Mum-of-four Emma, 34, from Leicester, says: “It was a whirlwind 24 hours; I was euphoric from the birth, and then shell-shocked seeing my parents’ dead bodies. I hadn’t seen Mum because of the rift with my father. I had always hoped one day Mum and I would be close again, and now that will never happen.

“She will never meet her new grandson, and that breaks my heart. Singh was driving without a licence, and without insurance and he is a danger to all drivers. He should be locked up for a long time.” Emma was an only child and has happy memories of her mother.

She says: “We enjoyed watching the soaps together, we’d bake cakes and crochet. She worked full time as a civil servant.” After having her eldest child in 2011, and supported by her husband, Dale, Emma broke off contact with her father. Emma says: “I always hoped one day Mum and I would be close again.”

In November 2022, Emma was admitted to hospital to be induced with her fourth child. She says: “I was kept in hospital, because of complications. But on November 20, the doctor said I could go home for the day. I was really looking forward to seeing my husband and children, but when I got home, Dale broke the news that both of my parents had been killed in a crash.

Their bodies were in the same hospital as me; they were in the morgue and I was on the maternity ward, and I’d had no idea.
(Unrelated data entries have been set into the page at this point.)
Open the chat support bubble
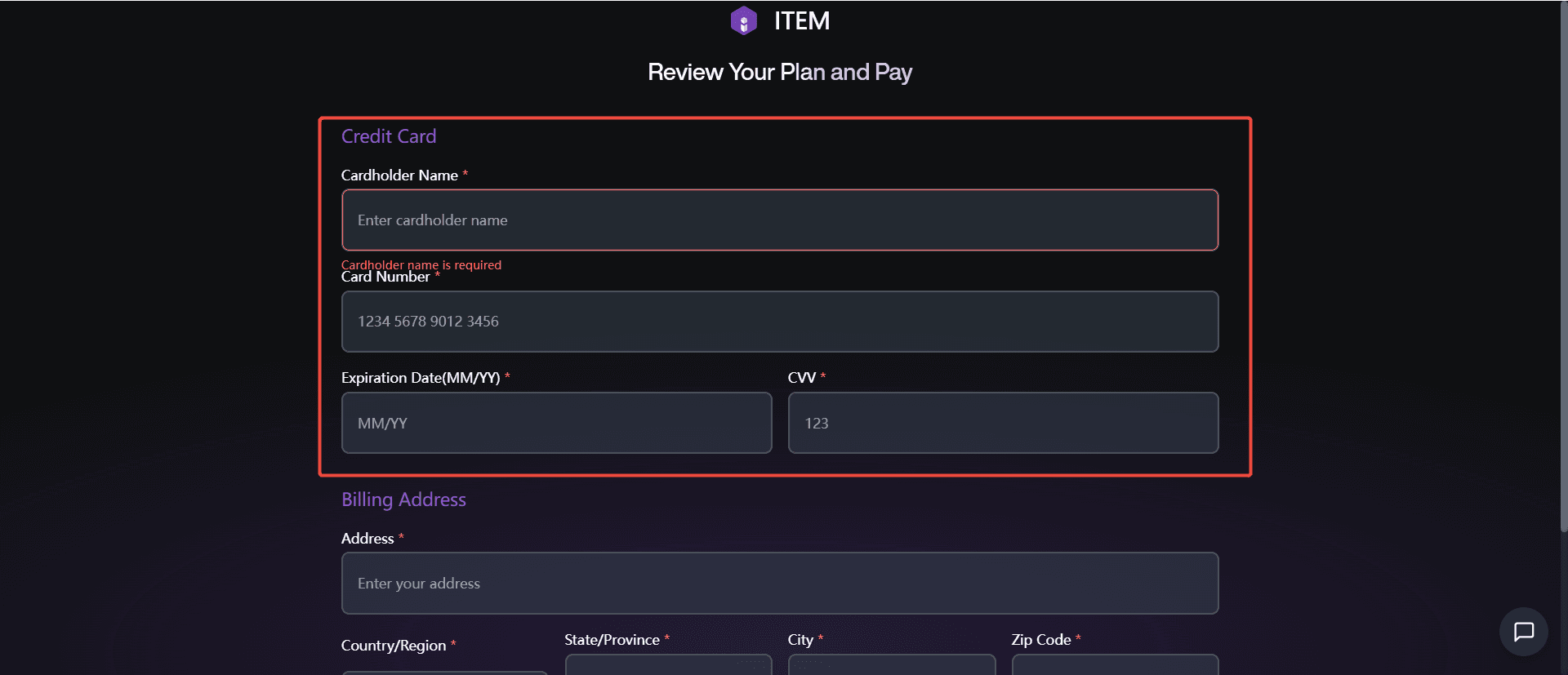1568x675 pixels. click(x=1523, y=632)
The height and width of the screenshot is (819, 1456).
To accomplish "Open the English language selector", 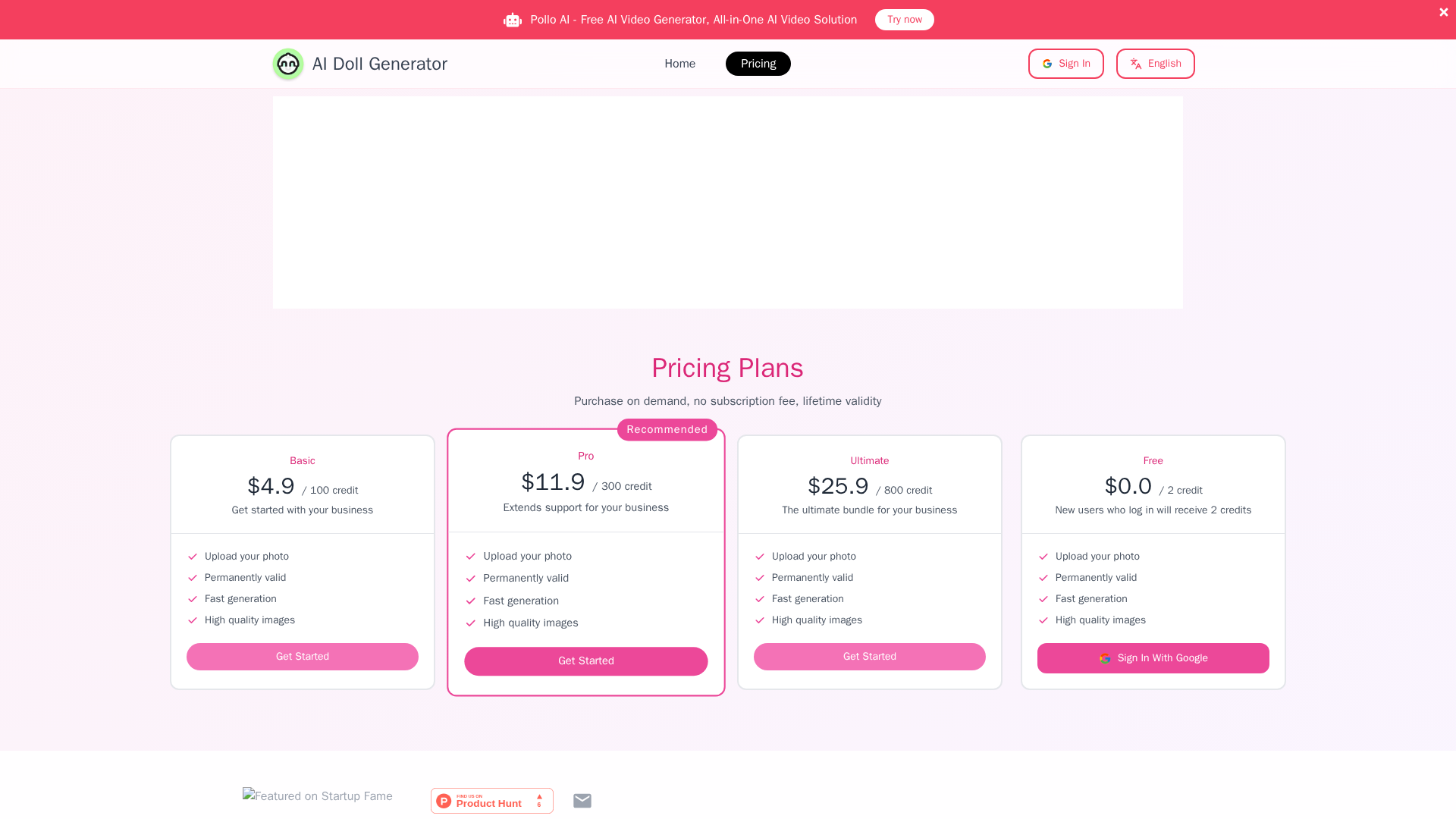I will [1155, 64].
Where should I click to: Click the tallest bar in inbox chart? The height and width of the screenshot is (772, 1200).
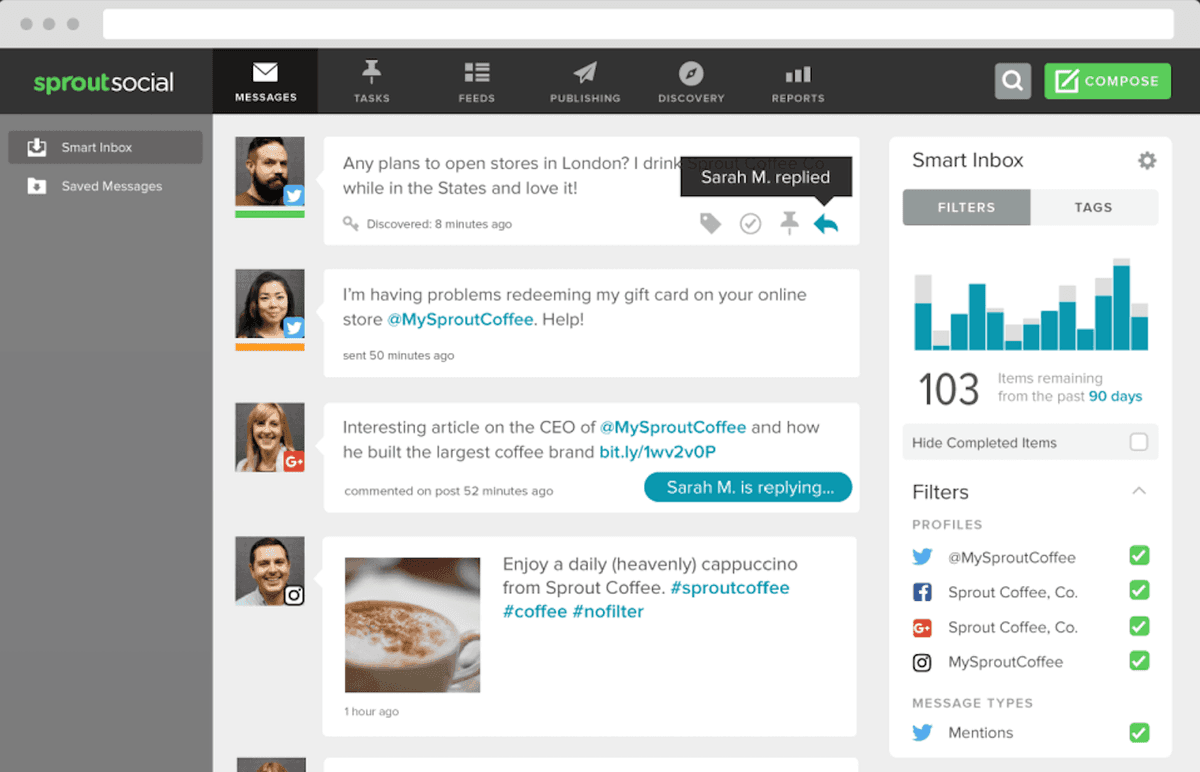pos(1121,305)
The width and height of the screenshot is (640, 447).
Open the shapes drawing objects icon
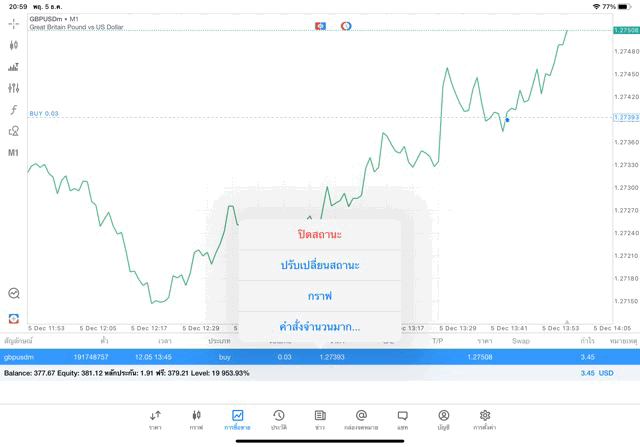coord(14,131)
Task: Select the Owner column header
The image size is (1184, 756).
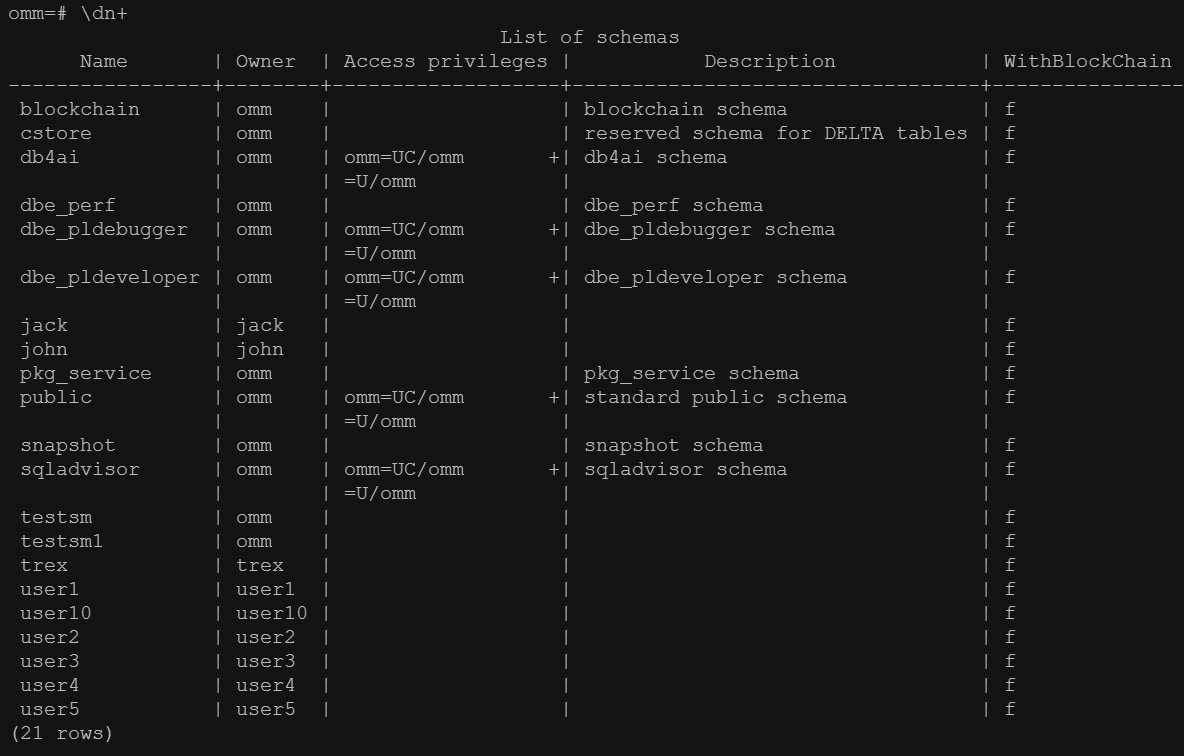Action: click(266, 62)
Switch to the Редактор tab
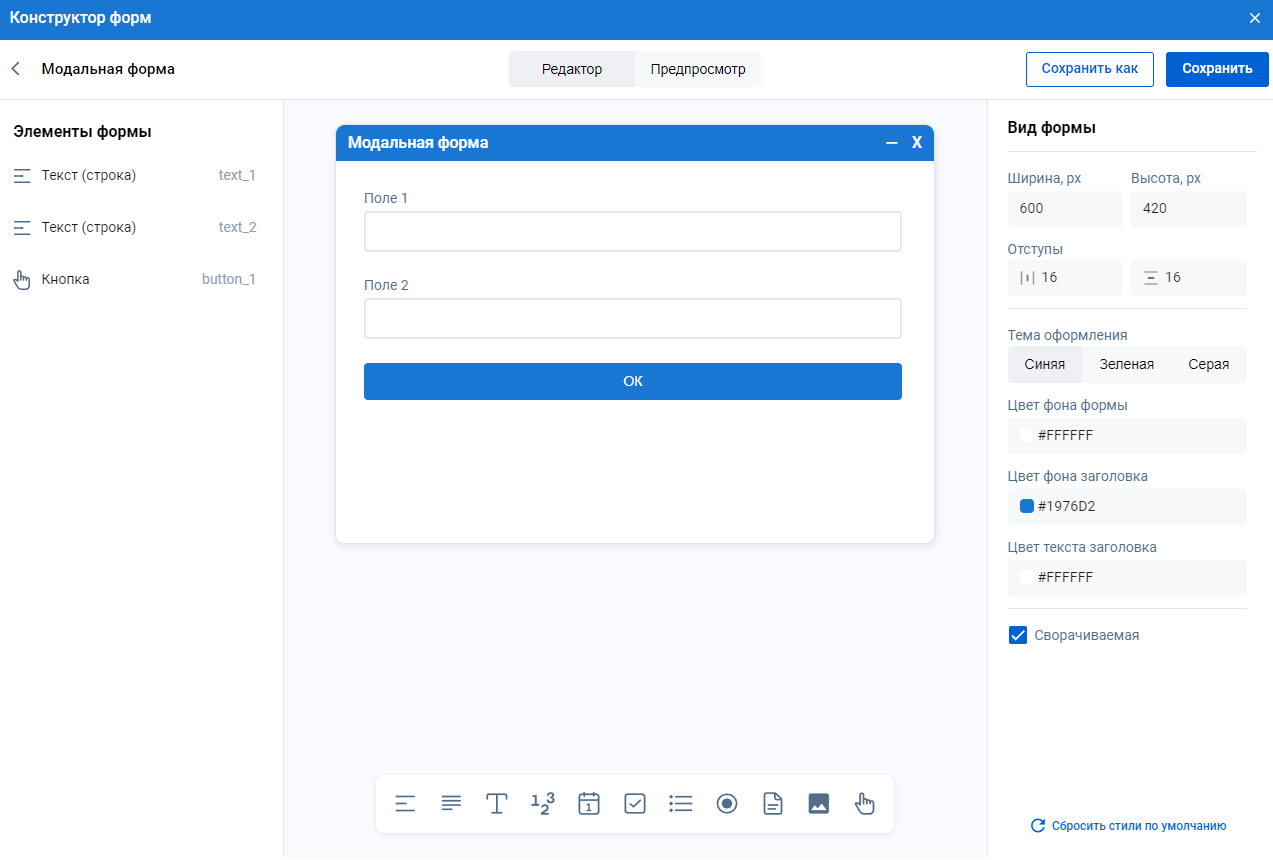The image size is (1273, 860). 572,70
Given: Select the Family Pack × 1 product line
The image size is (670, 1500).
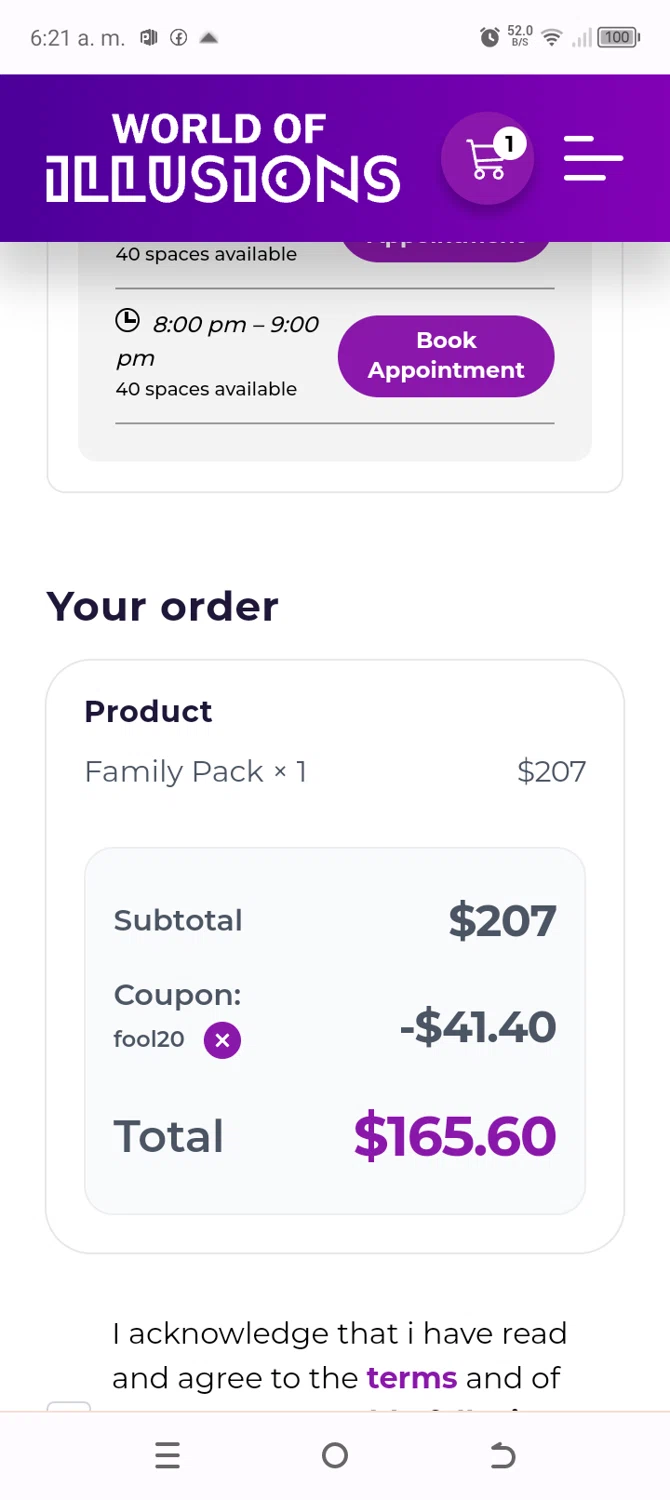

I was shell-shocked. The police wanted me to identify the bodies but the doctors were worried about the stress on my baby and wanted me to give birth first.

“I had to be transferred to a different hospital, because of a bed shortage, and induced.” Emma gave birth to a son, Jacob, on November 22 at 430am. She says: “He was classed as a shock birth, and he had some congestion and was very quiet. I worried the trauma had affected him, but he made a good recovery.”

Eight hours on, leaving her son in hospital, Emma identified her parents’ bodies in the morgue. She says: “I spent a long time with Mum, holding her hand, telling her about her new grandson. It was heartbreaking. Her death didn’t hit me for weeks, it took me so long to accept she was gone.”

In November the court heard Singh had swerved into the path of oncoming traffic and crashed head on with the Hyundai being driven by Gail.

Emma says: “I was very nervous about the court case and I was so glad he was found guilty. There is never justification to drive without a licence and insurance and because of his selfish actions I will never rebuild that closeness with my mother, and she will never meet her grandson.”